# Excerpted text
I have been where you are. I know the self loathing and the thoughts of just ending it all and/or running away. But you know, all it will do is hurt those you love more. They WILL learn why you ran away or did worse, they WILL end up knowing all of your little dark & dirty secrets. These things seem to work out that way. You just cannot avoid hurting them in some way, the best way though is to stick around and help them, even if its to allow them to work through anger.

I don't need to tell you what you are doing is wrong, you know that. Do you know what is right? I think you do.
You have a daughter, you have a wife who cheated on you.
I can't but think your affair is a payback for your wifes affair which by your posts never really got resolved. She ended the affair but the two of you perhaps by never mentioning it and pretending it never happened, did not close it off for you. My opinion of course.

I noticed you say or rather indicate YOU feel you are responsible for your wifes affair because you were not avery good husband.
RUBBISH. WRONG. Just like YOU she is responsible for her own actions, and you for yours. No makes you do amything unless they are holding a gun on you. Dont dare fall for that line, even from yourself!!

I know that there is NO excuse for an affair. NONE. No matter what reasons you bring up or she brought up.. one fact .. NO EXCUSE.

So what do you do now?

# Things to do
a) Output the advice post about the affair word for word, starting at "You have a daughter, you" and ending at "fact .. NO EXCUSE.".
b) Write the next part of the advice post about the affair, picking up after its last line.

# Data segment
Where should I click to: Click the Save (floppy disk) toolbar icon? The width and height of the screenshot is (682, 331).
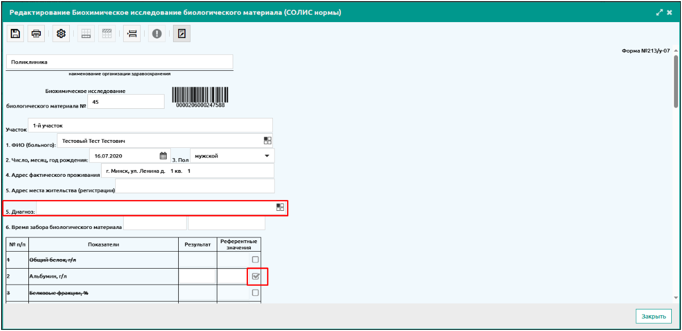click(x=15, y=34)
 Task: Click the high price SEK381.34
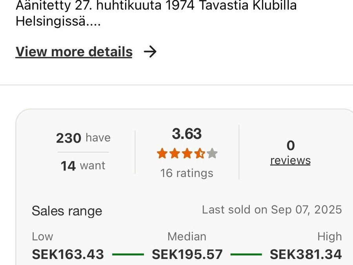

# Answers to each task
a)
You have a daughter, you have a wife who cheated on you.
I can't but think your affair is a payback for your wifes affair which by your posts never really got resolved. She ended the affair but the two of you perhaps by never mentioning it and pretending it never happened, did not close it off for you. My opinion of course.

I noticed you say or rather indicate YOU feel you are responsible for your wifes affair because you were not avery good husband.
RUBBISH. WRONG. Just like YOU she is responsible for her own actions, and you for yours. No makes you do amything unless they are holding a gun on you. Dont dare fall for that line, even from yourself!!

I know that there is NO excuse for an affair. NONE. No matter what reasons you bring up or she brought up.. one fact .. NO EXCUSE.

b)
well you end your affair no matter how you feel about the OW and tell your wife. Your feelings for the ow are a fantasy replacement probably for the needs your wife has not been meeting for you since her affair. Maybe they are part of the payback .. it was for me. I wanted to hurt my h as I felt he hurt me (not an affair by the way) so thats what I set out to do. All I did was hurt myself & the family. Thats what you are doing.

Do you deserve to be married? of course you do if thats what you want. The question is, is this an exit affair you wanted or as I said a kind of payback or quest for something that you find missing in your m? Perhaps a mix of all?

There is one simple fact .... you can have a marriage [or can let it go]. With a DD I'd say you probably want a marriage but not the one you had before her affair, during her affair and the one you have ended up with after her A and of course now with your affair.

The first step is simply to tell her. Yes its hard. I think I would rather die than ever do that again to anyone I love. but it has to be done.
Do you remember how you felt when you found out about your wifes affair? Do you want her to find out that way or by someone telling her?
Don't be surprised if she is not already suspecting something like this. Your actions have probably already alerted her to the fact something is really wrong between you.

DO IT. Isn't that something you wish had happened for you? If you had to find out then at least be told by your spouse.

Dont give excuses, get up, go see her, tell her gently as you can. but tell her.

Both of you have a lot of work to do in your M, but your DD deserves it.


Life may feel as if you are constantly getting kicked on a daily basis, living is about picking yourself up each day and going on and on and on regardless.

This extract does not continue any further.